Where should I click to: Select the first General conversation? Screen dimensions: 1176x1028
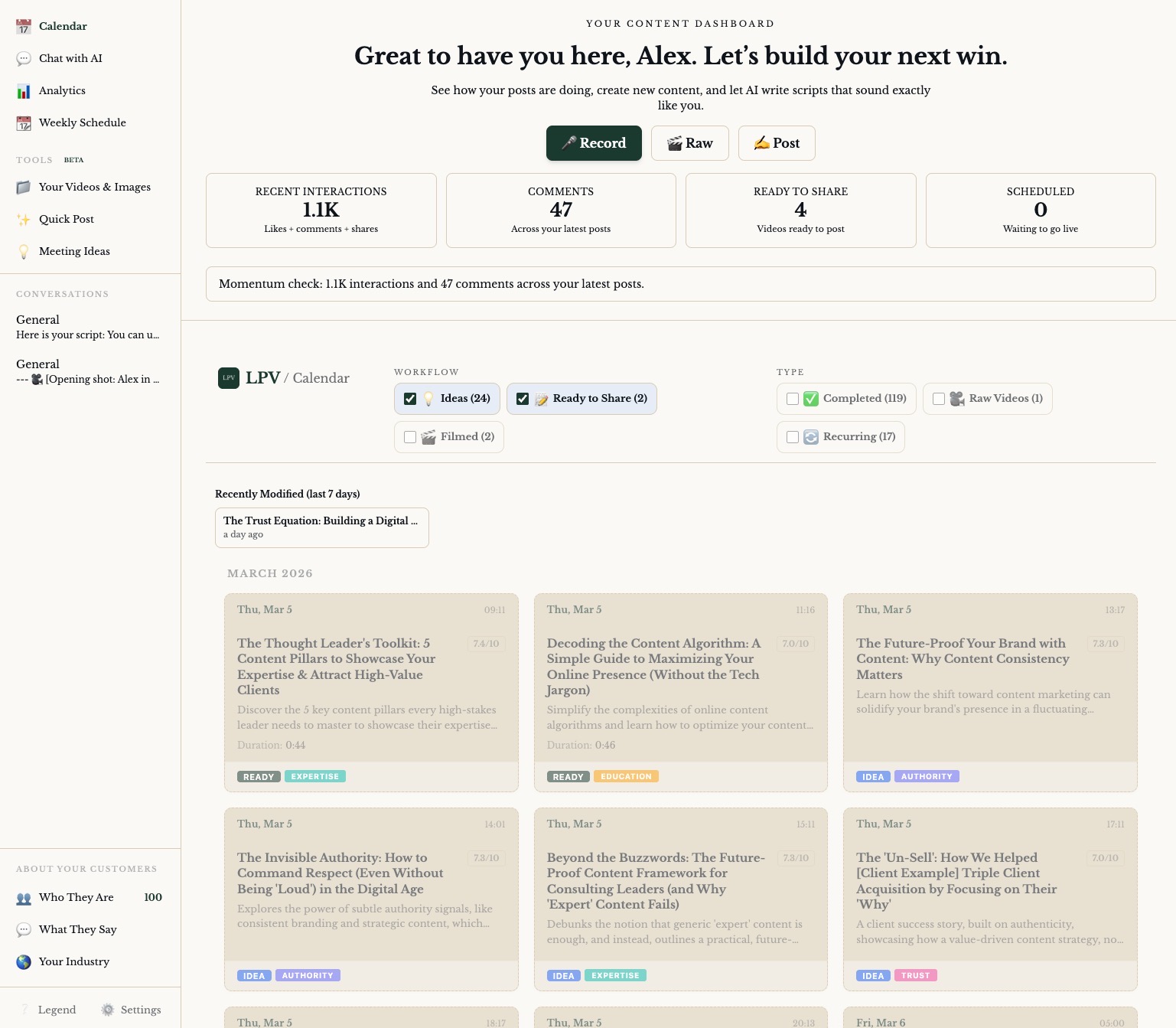pos(87,327)
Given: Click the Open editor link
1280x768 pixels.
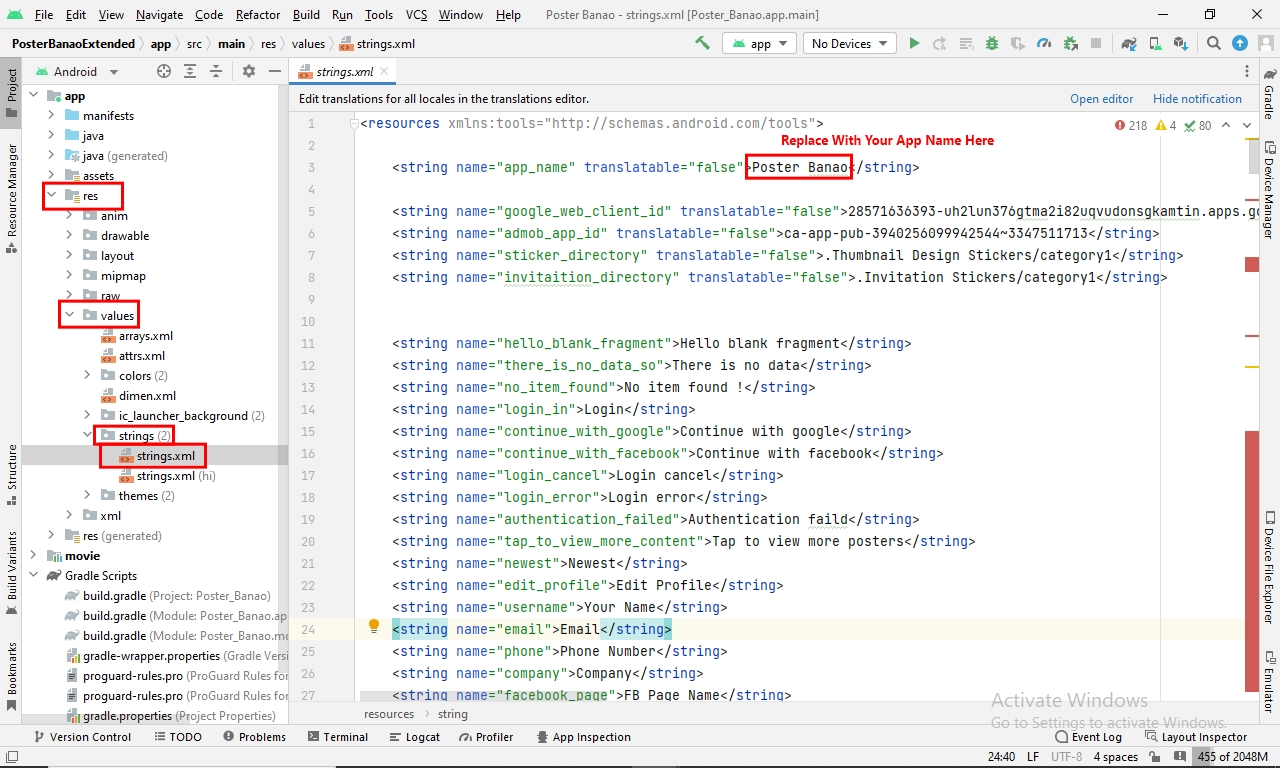Looking at the screenshot, I should click(1101, 99).
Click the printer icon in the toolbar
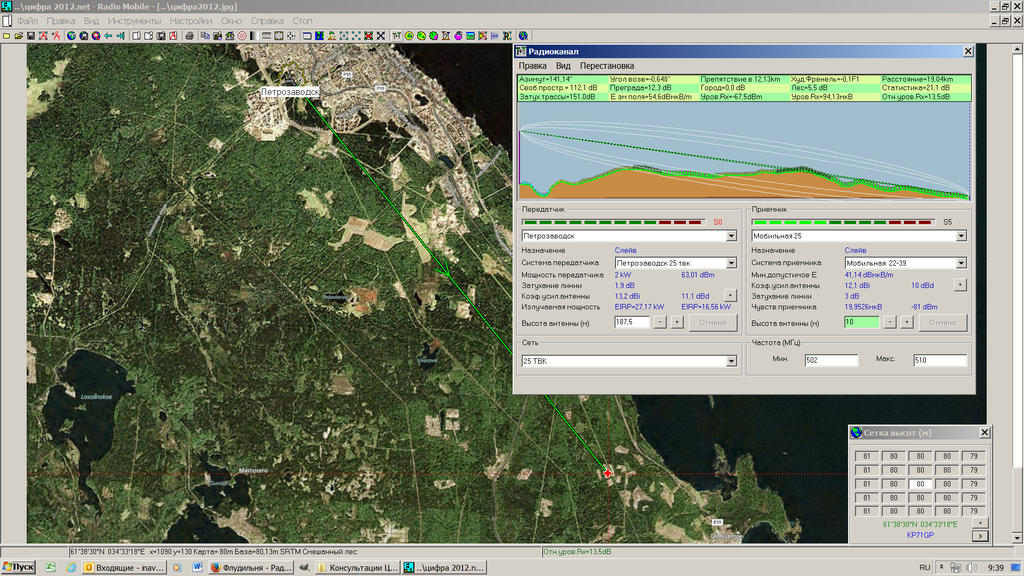This screenshot has height=576, width=1024. pyautogui.click(x=190, y=36)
- - -
_Prompt_.
Images aside, return each entry above precisely as it stands.

_Output_.
Where should I click to: Select the first General conversation? Screen dimensions: 1176x1028
pos(87,327)
Given: Click the Open editor link
1280x768 pixels.
Looking at the screenshot, I should click(1101, 99).
Click the printer icon in the toolbar
This screenshot has height=576, width=1024. pyautogui.click(x=190, y=36)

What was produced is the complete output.